17 mars 2015

Arnaldur Indridason, Les nuits de Reykjavik : la jeunesse d'un enquêteur solitaire

Vous connaissez sûrement Erlendur, le flic islandais qui a fait la célébrité de son créateur Arnaldur Indridason. Vous connaissez sa silhouette mélancolique, ses méditations tourmentées, ses vieux fantômes et sa mélancolique solitude. Au fil des romans, vous avez découvert certains de ses secrets, son obsession pour les disparitions, son éternelle culpabilité liée à la perte de son frère, évanoui dans la nature glacée au cours d'une promenade d'enfants. On connaissait un Erlendur d'âge mûr, empêtré dans une histoire compliquée avec sa fille aussi désespérée qu'il est neurasthénique. Mais Erlendur jeune, vous l'imaginiez ? Arnaldur Indridason l'a fait pour vous.

▶ [Consigne]:
Répondez aux questions suivantes à partir du passage sur Erlendur.
(a) Quel est le titre du roman d'Arnaldur Indridason mentionné dans le passage ?
(b) Dans quelles circonstances le frère d'Erlendur a-t-il disparu ?
(c) Avec qui Erlendur d'âge mûr vit-il une histoire compliquée ?

▶ [Données fournies]:
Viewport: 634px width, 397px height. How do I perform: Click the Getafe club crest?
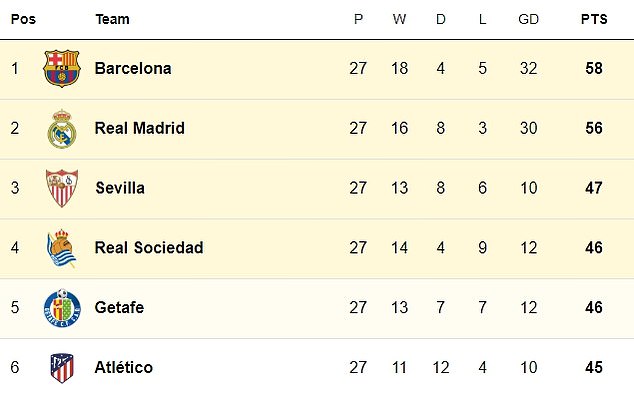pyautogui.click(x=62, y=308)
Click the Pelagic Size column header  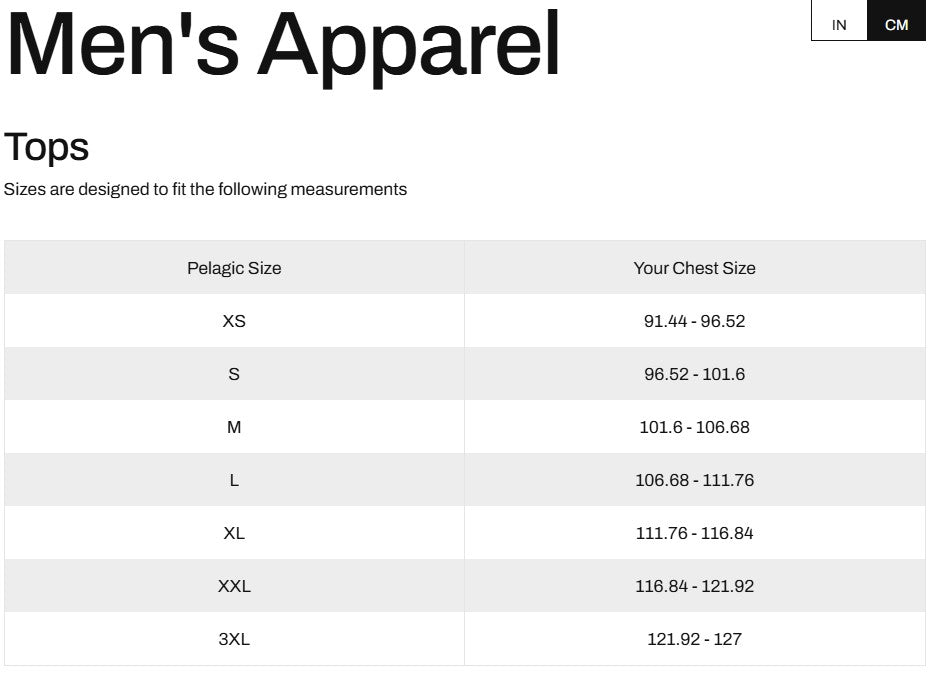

* * *

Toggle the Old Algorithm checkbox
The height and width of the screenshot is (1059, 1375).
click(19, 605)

▶ [Réponse attendue]:
(a) Le roman s'intitule « Les nuits de Reykjavik ».
(b) Il s'est évanoui dans la nature glacée au cours d'une promenade d'enfants.
(c) Il vit une histoire compliquée avec sa fille.